→ **TASK REQUIREMENTS**
The records that follow must be repeated exactly, line by line.

→ **ENTRIES PROVIDED**
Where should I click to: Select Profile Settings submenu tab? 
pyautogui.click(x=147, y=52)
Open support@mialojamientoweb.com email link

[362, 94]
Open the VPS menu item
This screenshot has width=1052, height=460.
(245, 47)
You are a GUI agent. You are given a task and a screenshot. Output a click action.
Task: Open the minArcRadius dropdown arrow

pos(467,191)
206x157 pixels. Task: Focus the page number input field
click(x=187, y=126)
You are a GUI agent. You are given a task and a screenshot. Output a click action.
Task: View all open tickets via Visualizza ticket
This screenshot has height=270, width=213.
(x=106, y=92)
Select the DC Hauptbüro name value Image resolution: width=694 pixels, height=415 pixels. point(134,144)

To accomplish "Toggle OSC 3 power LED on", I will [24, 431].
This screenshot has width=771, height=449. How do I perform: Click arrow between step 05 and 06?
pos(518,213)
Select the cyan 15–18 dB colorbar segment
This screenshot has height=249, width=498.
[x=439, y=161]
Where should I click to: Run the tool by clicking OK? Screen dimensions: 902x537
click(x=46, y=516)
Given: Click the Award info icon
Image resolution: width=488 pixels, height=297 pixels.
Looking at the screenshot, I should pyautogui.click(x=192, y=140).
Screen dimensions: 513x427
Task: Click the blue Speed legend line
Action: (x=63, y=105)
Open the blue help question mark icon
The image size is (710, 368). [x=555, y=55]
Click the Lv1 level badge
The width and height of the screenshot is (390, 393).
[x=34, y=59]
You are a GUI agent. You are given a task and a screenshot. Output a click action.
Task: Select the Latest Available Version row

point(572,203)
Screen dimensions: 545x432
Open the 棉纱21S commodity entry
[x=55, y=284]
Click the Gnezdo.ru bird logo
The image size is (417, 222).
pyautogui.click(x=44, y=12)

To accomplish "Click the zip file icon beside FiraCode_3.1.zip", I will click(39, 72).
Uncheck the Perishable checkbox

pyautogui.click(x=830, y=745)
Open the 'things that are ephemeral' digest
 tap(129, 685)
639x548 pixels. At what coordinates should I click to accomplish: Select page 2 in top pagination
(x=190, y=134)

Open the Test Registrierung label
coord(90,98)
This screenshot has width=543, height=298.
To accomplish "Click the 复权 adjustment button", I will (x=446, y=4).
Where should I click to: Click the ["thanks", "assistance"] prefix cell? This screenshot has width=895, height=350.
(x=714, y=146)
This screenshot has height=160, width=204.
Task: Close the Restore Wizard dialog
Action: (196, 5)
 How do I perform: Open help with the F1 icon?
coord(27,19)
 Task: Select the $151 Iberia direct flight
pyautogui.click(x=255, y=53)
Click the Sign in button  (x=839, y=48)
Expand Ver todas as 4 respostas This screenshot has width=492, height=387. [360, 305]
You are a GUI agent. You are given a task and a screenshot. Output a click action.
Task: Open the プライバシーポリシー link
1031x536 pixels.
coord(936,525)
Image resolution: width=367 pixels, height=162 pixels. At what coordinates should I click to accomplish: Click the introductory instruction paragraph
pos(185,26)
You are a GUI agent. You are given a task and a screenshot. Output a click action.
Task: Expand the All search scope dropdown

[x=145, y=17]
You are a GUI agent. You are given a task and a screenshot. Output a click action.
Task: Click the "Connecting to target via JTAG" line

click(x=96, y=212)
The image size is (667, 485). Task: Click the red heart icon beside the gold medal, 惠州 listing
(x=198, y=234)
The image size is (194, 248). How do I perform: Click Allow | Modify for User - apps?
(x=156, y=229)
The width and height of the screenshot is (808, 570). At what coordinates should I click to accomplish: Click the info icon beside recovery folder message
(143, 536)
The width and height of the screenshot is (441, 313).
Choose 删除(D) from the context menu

→ **SOLUTION FOR THIS TASK**
Where should I click to: Select Profile Settings submenu tab? 
pyautogui.click(x=147, y=52)
Open support@mialojamientoweb.com email link

[362, 94]
Open the VPS menu item
This screenshot has width=1052, height=460.
(245, 47)
You are a GUI agent. You are given a task and a screenshot. Output a click action.
Task: Open the minArcRadius dropdown arrow

pos(467,191)
206x157 pixels. Task: Focus the page number input field
click(x=187, y=126)
You are a GUI agent. You are given a task and a screenshot. Output a click action.
Task: View all open tickets via Visualizza ticket
This screenshot has height=270, width=213.
(x=106, y=92)
Select the DC Hauptbüro name value Image resolution: width=694 pixels, height=415 pixels. point(134,144)

To accomplish "Toggle OSC 3 power LED on", I will [24, 431].
This screenshot has width=771, height=449. How do I perform: Click arrow between step 05 and 06?
pos(518,213)
Select the cyan 15–18 dB colorbar segment
This screenshot has height=249, width=498.
[x=439, y=161]
Where should I click to: Run the tool by clicking OK? Screen dimensions: 902x537
click(x=46, y=516)
Given: Click the Award info icon
Image resolution: width=488 pixels, height=297 pixels.
Looking at the screenshot, I should pyautogui.click(x=192, y=140).
Screen dimensions: 513x427
Task: Click the blue Speed legend line
Action: (x=63, y=105)
Open the blue help question mark icon
The image size is (710, 368). [x=555, y=55]
Click the Lv1 level badge
The width and height of the screenshot is (390, 393).
[x=34, y=59]
You are a GUI agent. You are given a task and a screenshot. Output a click action.
Task: Select the Latest Available Version row

point(572,203)
Screen dimensions: 545x432
Open the 棉纱21S commodity entry
[x=55, y=284]
Click the Gnezdo.ru bird logo
The image size is (417, 222).
pyautogui.click(x=44, y=12)

To accomplish "Click the zip file icon beside FiraCode_3.1.zip", I will click(39, 72).
Uncheck the Perishable checkbox

pyautogui.click(x=830, y=745)
Open the 'things that are ephemeral' digest
 tap(129, 685)
639x548 pixels. At what coordinates should I click to accomplish: Select page 2 in top pagination
(x=190, y=134)

Open the Test Registrierung label
coord(90,98)
This screenshot has width=543, height=298.
To accomplish "Click the 复权 adjustment button", I will (x=446, y=4).
Where should I click to: Click the ["thanks", "assistance"] prefix cell? This screenshot has width=895, height=350.
(x=714, y=146)
This screenshot has height=160, width=204.
Task: Close the Restore Wizard dialog
Action: (196, 5)
 How do I perform: Open help with the F1 icon?
coord(27,19)
 Task: Select the $151 Iberia direct flight
pyautogui.click(x=255, y=53)
Click the Sign in button  (x=839, y=48)
Expand Ver todas as 4 respostas This screenshot has width=492, height=387. [360, 305]
You are a GUI agent. You are given a task and a screenshot. Output a click action.
Task: Open the プライバシーポリシー link
1031x536 pixels.
coord(936,525)
Image resolution: width=367 pixels, height=162 pixels. At what coordinates should I click to accomplish: Click the introductory instruction paragraph
pos(185,26)
You are a GUI agent. You are given a task and a screenshot. Output a click action.
Task: Expand the All search scope dropdown

[x=145, y=17]
You are a GUI agent. You are given a task and a screenshot. Output a click action.
Task: Click the "Connecting to target via JTAG" line

click(x=96, y=212)
The image size is (667, 485). Task: Click the red heart icon beside the gold medal, 惠州 listing
(x=198, y=234)
The image size is (194, 248). How do I perform: Click Allow | Modify for User - apps?
(x=156, y=229)
The width and height of the screenshot is (808, 570). At what coordinates should I click to accomplish: Click the info icon beside recovery folder message
(143, 536)
The width and height of the screenshot is (441, 313).
Choose 删除(D) from the context menu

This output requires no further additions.